PROJECT_NAME: As defined

DATASET_NAME: As defined (e.g. a schema in snowflake)

TABLE_NAME: As defined

TABLE_TYPE : Field values: table, view, external, wildcard_table

FIELD: As defined

NUM_SELECT_QUERIES: The log base 2 of the distinct read queries on this field

NUM_EXPLICIT_EDGES: Count of the direct downstream connections this field has (select X from table)

NUM_IMPLICIT_EDGES: Count of the in-direct downstream connections this field has (select * from table)

NUM_EXPLICIT_BI_EDGES: Count of the downstream dashboard fields that use this field

NUM_UNIQUE_BI_DEPENDENCIES: Count of the distinct dashboards that use this field

IMPORTANCE_SCORE: The normalized (0-1) global (full warehouse) importance score of this field

LOCAL_IMPORTANCE_SCORE: The normalized (0-1) local (intra-table) importance score of this field

IS_IMPORTANT: True if this field designated as important globally, False otherwise.

IS_LOCALLY_IMPORTANT: True if this field designated as important locally, False otherwise.

IS_USED: True if this field used by any downstream tables/dashboards or has read queries using it, False otherwise.

Some explanation on the field level importance score

A field’s importance score is based on the following parameter’s:

The number of direct downstream fields (select X from table)
The number of in-direct downstream fields (select * from table)
The number of downstream dashboard fields
The number of unique downstream dashboards
The number of distinct read queries in the last 2 days

🚧
Please note
If the field is stale, newly created, or not used then its score is set to zero.
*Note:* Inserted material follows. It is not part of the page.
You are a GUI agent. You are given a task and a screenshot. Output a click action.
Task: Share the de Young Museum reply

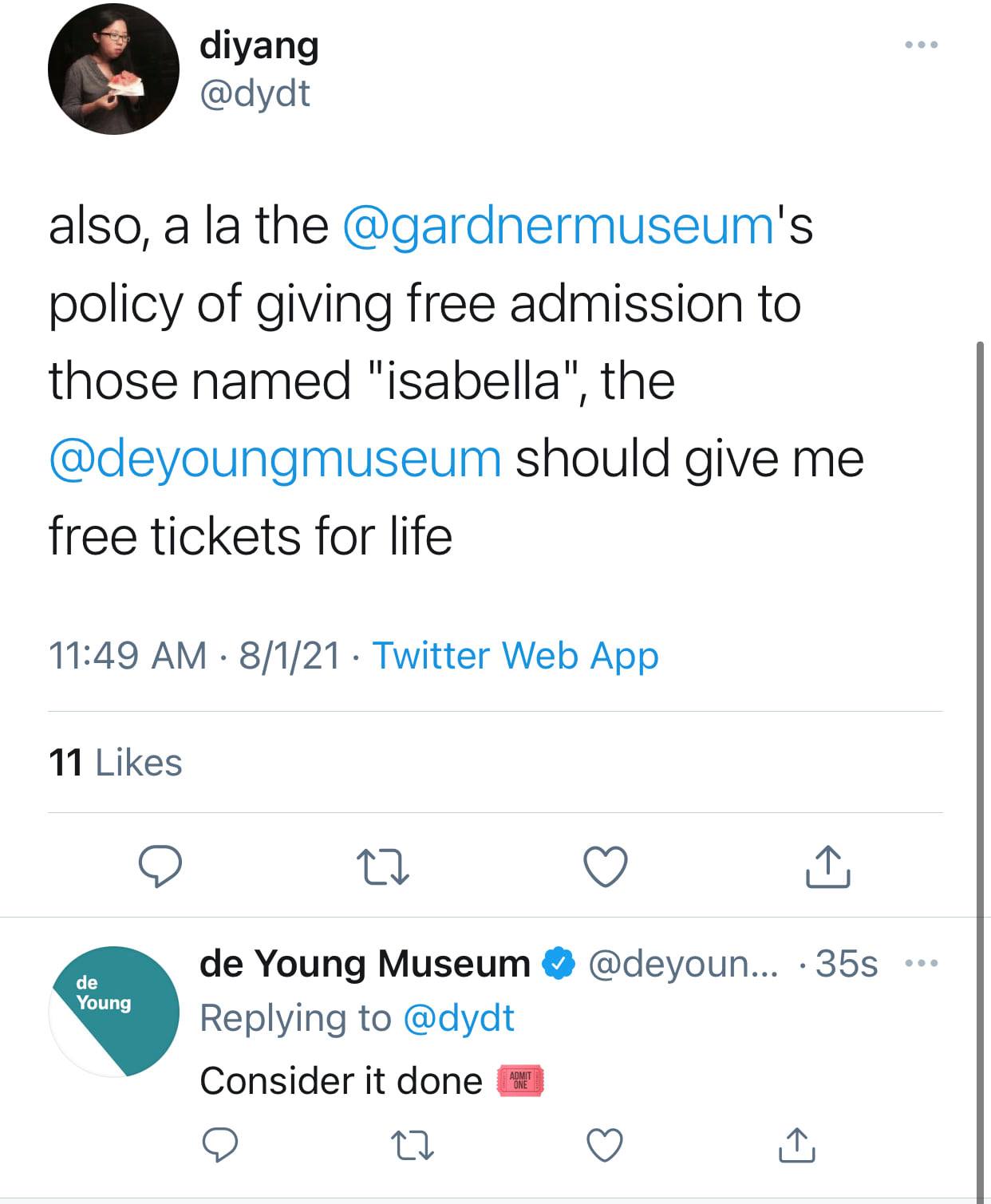point(797,1145)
The score is only calculated for fields where we were able to parse the usage of the field and so only. on fields that MC get metadata and query data about the table. Tables that were not queried in the last 30 days can be found in the “Cleanup Suggestions” insight.
Also, the number of downstream connections is calculated only up to 3 layers down.

How is the score calculated?

The score is automatically set to zero if the field is not used in any ETL process and was not queried by ad hoc users in the last 2 days.
The score is relative in nature, each field is scored in respect to other fields found within the same warehouse and relative to fields in the same table based on the scoring parameters(explicit selects, implicit selects, dashboard fields, dashboards, read queries).
Due to having many read queries and those being mostly ad-hoc we take the log2 of the number of reads as the value

raw_importance_score = 0.1 num reads + 0.25 implicit selects + 0.75 explicit selects + 3 downstream BI fields + 20 * num distinct dashboards

We then take the raw score and perform a dense_rank and perform MinMax scaling so that fields which are not used get importance_score=0 and the most important fields get importance_score=1.

Local importance score is the intra table normalized importance score so all field importance scores in the table are divided by the MAX score for a field in that same table.

A field is designated as important if it fits one of the following criteria:

Used explicitly in a dashboard
Is in the top 30% of fields by importance score

A field is designated as locally important if it fits one of the following criteria:

It is globally important
Is in the top 80% of fields by importance score globally and top 50% locally
Is used by at least 3 downstream fields explicitly
Was queried explicitly at least 256 (2**8) times in the last 2 days.